Drummond Geometry Explained
Over time, the principles explained by Charles Drummond have become known as Drummond Geometry. The name comes from the concept of market geometry – one of the oldest concepts in technical analysis.
Market geometry uses both dynamic and horizontal support and resistance levels based on historical prices and projects them on the right side of the chart. The idea is that the levels found based on price data from the past will offer support or resistance in the future.
Drummond geometry has several assumptions that the trader must be aware of. However, don’t be scared because these assumptions are nothing new to the technical trader. Remember that the technical trader assumes that the market is inefficient and uses technical analysis, mostly based on patterns, to speculate on these inefficiencies.
In explaining Drummond Geometry in simple terms, this article will start by presenting the theory's origins first, and introducing Charles Drummond. We will then continue with the assumptions of the Drummond theory, followed by how to find resistance and support levels using the PL dot concept.
As you are about to find out, the PL dot is a concept unique to Drummond Geometry. It is an average of an average and is responsible for finding the support and resistance levels. This article will explain the PL dot formula, and perhaps our readers with programming knowledge may build an indicator that plots the values automatically.
Finally, we will look at some trending techniques and how to find buying and selling signals using Drummond Geometry. Very importantly, at each step, we will use examples from the actual currency market to explain the concept to everybody’s understanding.
Charles Drummond and the Origins of the Drummond Theory
Drummond is a Canadian trader and an active contributor to the field of technical analysis. Born in 1936, the Toronto-raised Drummond became famous for trading theories like the Point and Line and Drummond Geometry.
The subject of this article, the Drummond Geometry trading system, focuses on constantly projecting evolving support and resistance based on historical price data. Indeed, Drummond Geometry makes use of classic technical analysis tools, such as trend lines and moving averages, but it does so in an innovative way.
The best approach to trading the foreign exchange market using Drummond Geometry is to use a top/down analysis perspective. In this way, Drummond’s Geometry resembles the Elliott Waves Theory.
Just like in the Elliott Waves Theory, a top/down analysis starts with the analysis of bigger timeframes before moving to lower ones. As such, traders start with the monthly chart to get the bigger picture and then move down to the weekly, daily, and 4h timeframes to take advantage of all the opportunities.

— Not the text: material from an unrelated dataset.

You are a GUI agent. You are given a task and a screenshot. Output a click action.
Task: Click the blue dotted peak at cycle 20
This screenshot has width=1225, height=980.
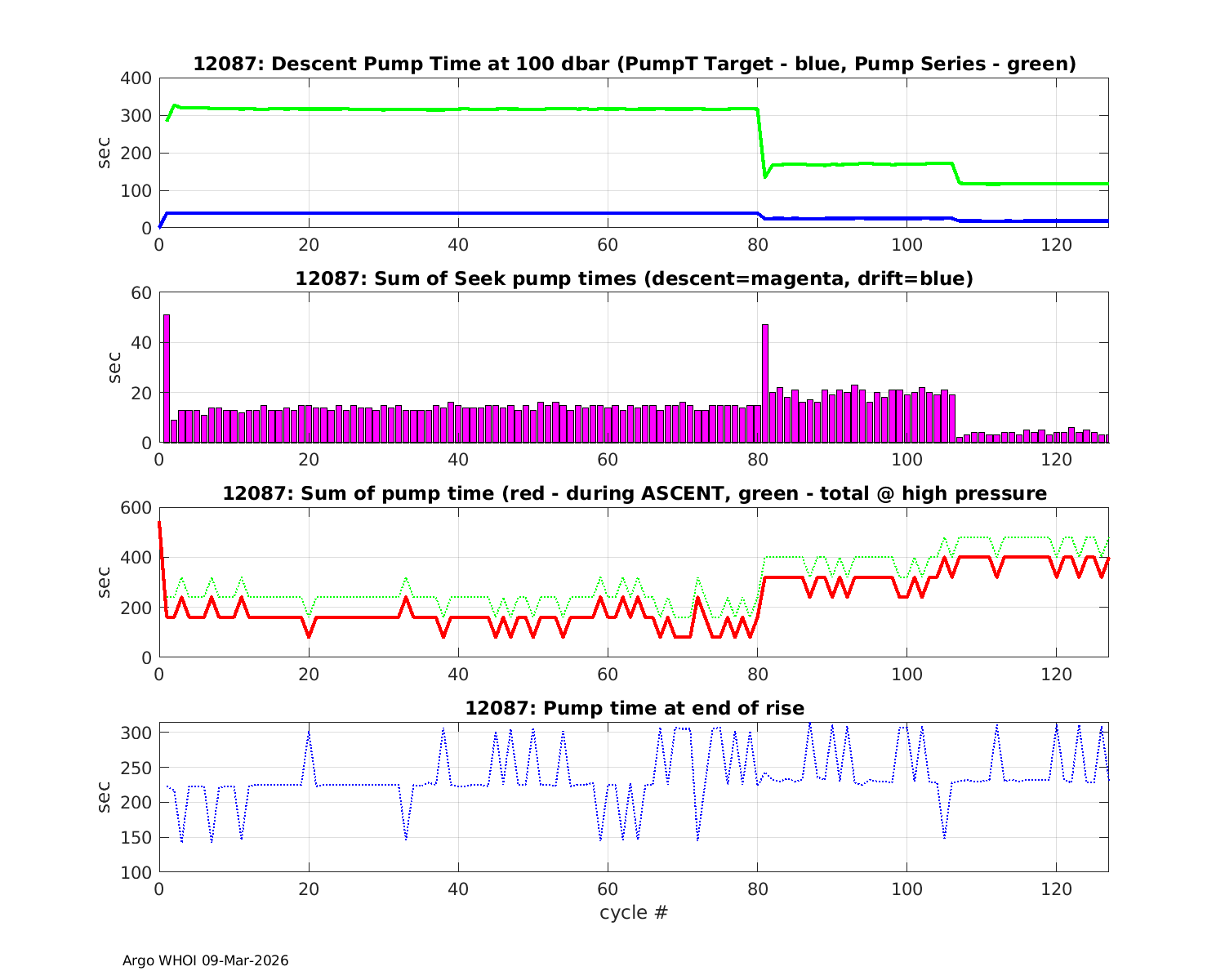click(x=309, y=735)
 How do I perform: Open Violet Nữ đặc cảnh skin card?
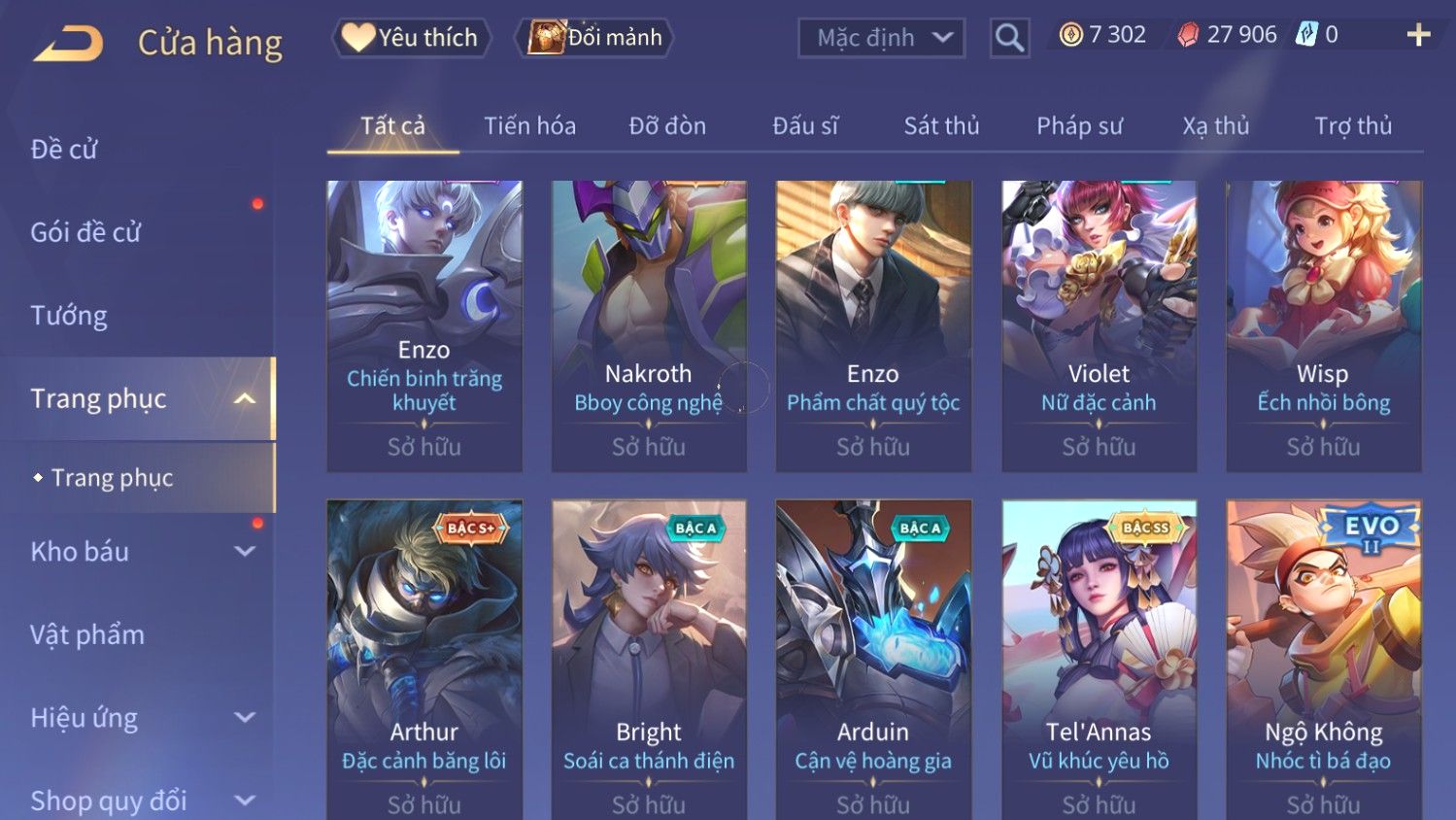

Unlike other trading theories, the Drummond Geometry theory is built for the forex market. Charles Drummond pointed out that the foreign exchange market, with its geopolitics forces that shape the market movements, is perfect for the theory. This is not the case with other well-known theories, such as the Elliott Waves, Gartley, Gann, and Pitchfork – all of them built for the stock market and adapted afterward by traders that used them on the currency market.
Drummond Theory’s Assumptions
Like any trading theory or technical analysis concept, Drummond Geometry is built on a set of assumptions. Once again, a comparison with the Elliott Waves Theory makes sense.
The Elliott Waves Theory is built on the assumption that the market moves in waves. As such, a cycle with the Elliott Waves Theory comprises a 5-wave structure, followed by a 3-wave correction. Therefore, in a bullish run, the market adances with an impulsive wave, or the 5-wave structure, and corrects with the 3-wave structure. Also, there are various cycles of different degrees, so the top/down analysis approach is the best way to count the Elliott Waves.
Assumptions, therefore, are the building block of every solid technical analysis theory. In the case of the Drummond theory, the pillar of the theory is the fact that support and resistance can be measured, projected and, thus, predicted. Moreover, the theory is based on the idea that patterns exist on different timeframes with similar characteristics.
In other words, just like an ascending triangle, for example, it may form on the hourly and monthly charts. Finally, another assumption is that the price will react to support and resistance levels following a bottom/up approach. This means the shorter timeframes will react first and then the longer ones.
Resistance and Support Levels Using the PL Dot
The key to the Drummond theory is the PL dot. The PL stands for Point and Line, and the “dot” results from a mathematical formula that averages the average of the high, low, and close of the previous 3 bars.
We can use both candlesticks and bar charts as they show the needed data. It is worth mentioning here that the PL dot is the pillar of Drummond Geometry. Therefore, understanding the process is key.
To ensure we leave no stone unturned, we start by using the biggest timeframe on the EURUSD pair – the monthly chart. Here is the monthly timeframe for the EURUSD pair and our starting point in explaining the Drummond theory.
It shows the price action on the EURUSD pair in the last years, including the market’s reaction during the COVID-19 pandemic. We will use it to calculate the PL dot and then build examples of how to trade the currency market with the Drummond theory.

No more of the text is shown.